----- Data lines
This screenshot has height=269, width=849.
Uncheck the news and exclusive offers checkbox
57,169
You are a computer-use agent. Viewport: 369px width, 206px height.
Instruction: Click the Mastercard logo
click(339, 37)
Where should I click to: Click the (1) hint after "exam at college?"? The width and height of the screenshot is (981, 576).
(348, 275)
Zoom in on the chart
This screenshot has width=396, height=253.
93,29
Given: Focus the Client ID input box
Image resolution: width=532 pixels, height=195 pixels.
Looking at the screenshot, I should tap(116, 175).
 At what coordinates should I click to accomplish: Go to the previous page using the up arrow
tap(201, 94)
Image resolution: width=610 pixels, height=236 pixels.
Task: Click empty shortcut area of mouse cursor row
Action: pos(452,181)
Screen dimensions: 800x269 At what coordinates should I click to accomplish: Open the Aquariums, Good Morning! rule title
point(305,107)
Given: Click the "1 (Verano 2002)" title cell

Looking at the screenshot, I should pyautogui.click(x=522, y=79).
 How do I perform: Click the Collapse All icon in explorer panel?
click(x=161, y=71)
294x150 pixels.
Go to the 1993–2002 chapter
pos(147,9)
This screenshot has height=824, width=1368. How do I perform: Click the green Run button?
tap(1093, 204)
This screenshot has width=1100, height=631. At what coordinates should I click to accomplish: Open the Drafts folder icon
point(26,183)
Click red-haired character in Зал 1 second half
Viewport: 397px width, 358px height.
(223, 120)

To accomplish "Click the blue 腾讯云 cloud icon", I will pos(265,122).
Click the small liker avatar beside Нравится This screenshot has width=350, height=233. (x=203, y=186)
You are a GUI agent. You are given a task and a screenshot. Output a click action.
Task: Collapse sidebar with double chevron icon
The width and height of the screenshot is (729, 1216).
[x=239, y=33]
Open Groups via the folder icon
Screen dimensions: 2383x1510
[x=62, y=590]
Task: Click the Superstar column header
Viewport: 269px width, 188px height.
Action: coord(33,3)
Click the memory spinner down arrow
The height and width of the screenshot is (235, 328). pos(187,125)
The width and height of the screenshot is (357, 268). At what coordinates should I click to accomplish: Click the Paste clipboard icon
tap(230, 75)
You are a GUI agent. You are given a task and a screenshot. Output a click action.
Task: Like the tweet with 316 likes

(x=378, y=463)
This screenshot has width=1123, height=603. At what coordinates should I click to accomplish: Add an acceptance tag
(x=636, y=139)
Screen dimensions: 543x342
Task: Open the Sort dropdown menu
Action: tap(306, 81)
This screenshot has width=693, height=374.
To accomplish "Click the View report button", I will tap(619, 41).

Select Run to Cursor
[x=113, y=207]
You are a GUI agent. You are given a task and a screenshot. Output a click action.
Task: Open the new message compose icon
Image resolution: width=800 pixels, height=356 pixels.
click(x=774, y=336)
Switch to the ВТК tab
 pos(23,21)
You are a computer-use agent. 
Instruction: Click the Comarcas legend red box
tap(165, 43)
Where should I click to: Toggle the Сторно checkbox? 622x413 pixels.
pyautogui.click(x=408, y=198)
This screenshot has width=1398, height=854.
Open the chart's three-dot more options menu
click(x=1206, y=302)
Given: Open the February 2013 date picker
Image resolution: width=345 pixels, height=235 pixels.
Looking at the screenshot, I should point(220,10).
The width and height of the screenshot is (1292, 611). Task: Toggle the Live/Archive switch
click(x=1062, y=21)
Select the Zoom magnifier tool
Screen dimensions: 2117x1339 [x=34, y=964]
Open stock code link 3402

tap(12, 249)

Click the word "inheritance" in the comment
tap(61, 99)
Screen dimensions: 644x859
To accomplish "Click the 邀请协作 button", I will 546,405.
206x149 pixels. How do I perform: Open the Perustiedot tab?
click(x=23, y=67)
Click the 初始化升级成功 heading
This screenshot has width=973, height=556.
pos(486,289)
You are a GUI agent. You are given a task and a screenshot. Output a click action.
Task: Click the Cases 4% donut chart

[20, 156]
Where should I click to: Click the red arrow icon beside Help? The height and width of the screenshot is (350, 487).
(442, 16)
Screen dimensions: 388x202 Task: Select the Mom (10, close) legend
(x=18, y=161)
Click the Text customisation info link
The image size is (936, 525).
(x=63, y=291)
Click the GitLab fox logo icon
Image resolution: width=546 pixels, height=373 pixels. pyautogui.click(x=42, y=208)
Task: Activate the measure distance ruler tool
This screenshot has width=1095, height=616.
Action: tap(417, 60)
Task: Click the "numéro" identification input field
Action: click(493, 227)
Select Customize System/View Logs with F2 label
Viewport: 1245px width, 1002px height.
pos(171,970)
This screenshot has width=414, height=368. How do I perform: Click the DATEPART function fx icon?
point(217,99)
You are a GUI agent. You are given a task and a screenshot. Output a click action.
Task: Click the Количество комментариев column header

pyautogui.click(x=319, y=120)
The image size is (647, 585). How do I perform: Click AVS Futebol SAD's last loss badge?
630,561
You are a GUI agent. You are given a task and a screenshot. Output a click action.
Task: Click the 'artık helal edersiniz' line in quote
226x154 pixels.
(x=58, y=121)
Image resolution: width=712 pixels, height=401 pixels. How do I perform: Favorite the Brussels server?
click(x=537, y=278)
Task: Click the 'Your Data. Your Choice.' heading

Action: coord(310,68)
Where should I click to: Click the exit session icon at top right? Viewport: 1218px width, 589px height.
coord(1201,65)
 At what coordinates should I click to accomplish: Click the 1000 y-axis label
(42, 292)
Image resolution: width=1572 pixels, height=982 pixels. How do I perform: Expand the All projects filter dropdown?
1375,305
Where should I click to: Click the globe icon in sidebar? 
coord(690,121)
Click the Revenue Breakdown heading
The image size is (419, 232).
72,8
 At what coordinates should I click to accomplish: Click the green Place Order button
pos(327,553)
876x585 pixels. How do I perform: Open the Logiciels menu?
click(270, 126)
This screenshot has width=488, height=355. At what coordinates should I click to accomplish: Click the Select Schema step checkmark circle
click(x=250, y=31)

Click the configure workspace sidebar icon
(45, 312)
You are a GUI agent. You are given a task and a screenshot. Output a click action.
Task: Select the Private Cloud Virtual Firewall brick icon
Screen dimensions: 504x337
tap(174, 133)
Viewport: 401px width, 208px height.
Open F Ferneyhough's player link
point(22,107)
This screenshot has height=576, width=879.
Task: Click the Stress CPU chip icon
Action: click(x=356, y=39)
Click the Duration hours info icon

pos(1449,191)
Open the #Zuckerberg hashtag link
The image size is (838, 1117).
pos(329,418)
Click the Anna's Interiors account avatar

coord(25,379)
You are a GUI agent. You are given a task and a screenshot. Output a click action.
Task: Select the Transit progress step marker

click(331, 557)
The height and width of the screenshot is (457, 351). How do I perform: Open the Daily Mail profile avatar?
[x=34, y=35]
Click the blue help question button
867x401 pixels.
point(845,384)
----------
Copy out all of the rows above word for word.

The result:
This screenshot has height=269, width=849.
Uncheck the news and exclusive offers checkbox
57,169
You are a computer-use agent. Viewport: 369px width, 206px height.
Instruction: Click the Mastercard logo
click(339, 37)
Where should I click to: Click the (1) hint after "exam at college?"? The width and height of the screenshot is (981, 576).
(348, 275)
Zoom in on the chart
This screenshot has width=396, height=253.
93,29
Given: Focus the Client ID input box
Image resolution: width=532 pixels, height=195 pixels.
Looking at the screenshot, I should tap(116, 175).
 At what coordinates should I click to accomplish: Go to the previous page using the up arrow
tap(201, 94)
Image resolution: width=610 pixels, height=236 pixels.
Task: Click empty shortcut area of mouse cursor row
Action: pos(452,181)
Screen dimensions: 800x269 At what coordinates should I click to accomplish: Open the Aquariums, Good Morning! rule title
point(305,107)
Given: Click the "1 (Verano 2002)" title cell

Looking at the screenshot, I should pyautogui.click(x=522, y=79).
 How do I perform: Click the Collapse All icon in explorer panel?
click(x=161, y=71)
294x150 pixels.
Go to the 1993–2002 chapter
pos(147,9)
This screenshot has height=824, width=1368. How do I perform: Click the green Run button?
tap(1093, 204)
This screenshot has width=1100, height=631. At what coordinates should I click to accomplish: Open the Drafts folder icon
point(26,183)
Click red-haired character in Зал 1 second half
Viewport: 397px width, 358px height.
(223, 120)

To accomplish "Click the blue 腾讯云 cloud icon", I will pos(265,122).
Click the small liker avatar beside Нравится This screenshot has width=350, height=233. (x=203, y=186)
You are a GUI agent. You are given a task and a screenshot. Output a click action.
Task: Collapse sidebar with double chevron icon
The width and height of the screenshot is (729, 1216).
[x=239, y=33]
Open Groups via the folder icon
Screen dimensions: 2383x1510
[x=62, y=590]
Task: Click the Superstar column header
Viewport: 269px width, 188px height.
Action: coord(33,3)
Click the memory spinner down arrow
The height and width of the screenshot is (235, 328). pos(187,125)
The width and height of the screenshot is (357, 268). At what coordinates should I click to accomplish: Click the Paste clipboard icon
tap(230, 75)
You are a GUI agent. You are given a task and a screenshot. Output a click action.
Task: Like the tweet with 316 likes

(x=378, y=463)
This screenshot has width=1123, height=603. At what coordinates should I click to accomplish: Add an acceptance tag
(x=636, y=139)
Screen dimensions: 543x342
Task: Open the Sort dropdown menu
Action: tap(306, 81)
This screenshot has width=693, height=374.
To accomplish "Click the View report button", I will tap(619, 41).

Select Run to Cursor
[x=113, y=207]
You are a GUI agent. You are given a task and a screenshot. Output a click action.
Task: Open the new message compose icon
Image resolution: width=800 pixels, height=356 pixels.
click(x=774, y=336)
Switch to the ВТК tab
 pos(23,21)
You are a computer-use agent. 
Instruction: Click the Comarcas legend red box
tap(165, 43)
Where should I click to: Toggle the Сторно checkbox? 622x413 pixels.
pyautogui.click(x=408, y=198)
This screenshot has width=1398, height=854.
Open the chart's three-dot more options menu
click(x=1206, y=302)
Given: Open the February 2013 date picker
Image resolution: width=345 pixels, height=235 pixels.
Looking at the screenshot, I should point(220,10).
The width and height of the screenshot is (1292, 611). Task: Toggle the Live/Archive switch
click(x=1062, y=21)
Select the Zoom magnifier tool
Screen dimensions: 2117x1339 [x=34, y=964]
Open stock code link 3402

tap(12, 249)

Click the word "inheritance" in the comment
tap(61, 99)
Screen dimensions: 644x859
To accomplish "Click the 邀请协作 button", I will 546,405.
206x149 pixels. How do I perform: Open the Perustiedot tab?
click(x=23, y=67)
Click the 初始化升级成功 heading
This screenshot has width=973, height=556.
pos(486,289)
You are a GUI agent. You are given a task and a screenshot. Output a click action.
Task: Click the Cases 4% donut chart

[20, 156]
Where should I click to: Click the red arrow icon beside Help? The height and width of the screenshot is (350, 487).
(442, 16)
Screen dimensions: 388x202 Task: Select the Mom (10, close) legend
(x=18, y=161)
Click the Text customisation info link
The image size is (936, 525).
(x=63, y=291)
Click the GitLab fox logo icon
Image resolution: width=546 pixels, height=373 pixels. pyautogui.click(x=42, y=208)
Task: Activate the measure distance ruler tool
This screenshot has width=1095, height=616.
Action: tap(417, 60)
Task: Click the "numéro" identification input field
Action: click(493, 227)
Select Customize System/View Logs with F2 label
Viewport: 1245px width, 1002px height.
pos(171,970)
This screenshot has width=414, height=368. How do I perform: Click the DATEPART function fx icon?
point(217,99)
You are a GUI agent. You are given a task and a screenshot. Output a click action.
Task: Click the Количество комментариев column header

pyautogui.click(x=319, y=120)
The image size is (647, 585). How do I perform: Click AVS Futebol SAD's last loss badge?
630,561
You are a GUI agent. You are given a task and a screenshot. Output a click action.
Task: Click the 'artık helal edersiniz' line in quote
226x154 pixels.
(x=58, y=121)
Image resolution: width=712 pixels, height=401 pixels. How do I perform: Favorite the Brussels server?
click(x=537, y=278)
Task: Click the 'Your Data. Your Choice.' heading

Action: coord(310,68)
Where should I click to: Click the exit session icon at top right? Viewport: 1218px width, 589px height.
coord(1201,65)
 At what coordinates should I click to accomplish: Click the 1000 y-axis label
(42, 292)
Image resolution: width=1572 pixels, height=982 pixels. How do I perform: Expand the All projects filter dropdown?
1375,305
Where should I click to: Click the globe icon in sidebar? 
coord(690,121)
Click the Revenue Breakdown heading
The image size is (419, 232).
72,8
 At what coordinates should I click to accomplish: Click the green Place Order button
pos(327,553)
876x585 pixels. How do I perform: Open the Logiciels menu?
click(270, 126)
This screenshot has width=488, height=355. At what coordinates should I click to accomplish: Click the Select Schema step checkmark circle
click(x=250, y=31)

Click the configure workspace sidebar icon
(45, 312)
You are a GUI agent. You are given a task and a screenshot. Output a click action.
Task: Select the Private Cloud Virtual Firewall brick icon
Screen dimensions: 504x337
tap(174, 133)
Viewport: 401px width, 208px height.
Open F Ferneyhough's player link
point(22,107)
This screenshot has height=576, width=879.
Task: Click the Stress CPU chip icon
Action: click(x=356, y=39)
Click the Duration hours info icon

pos(1449,191)
Open the #Zuckerberg hashtag link
The image size is (838, 1117).
pos(329,418)
Click the Anna's Interiors account avatar

coord(25,379)
You are a GUI agent. You are given a task and a screenshot. Output a click action.
Task: Select the Transit progress step marker

click(331, 557)
The height and width of the screenshot is (457, 351). How do I perform: Open the Daily Mail profile avatar?
[x=34, y=35]
Click the blue help question button
867x401 pixels.
point(845,384)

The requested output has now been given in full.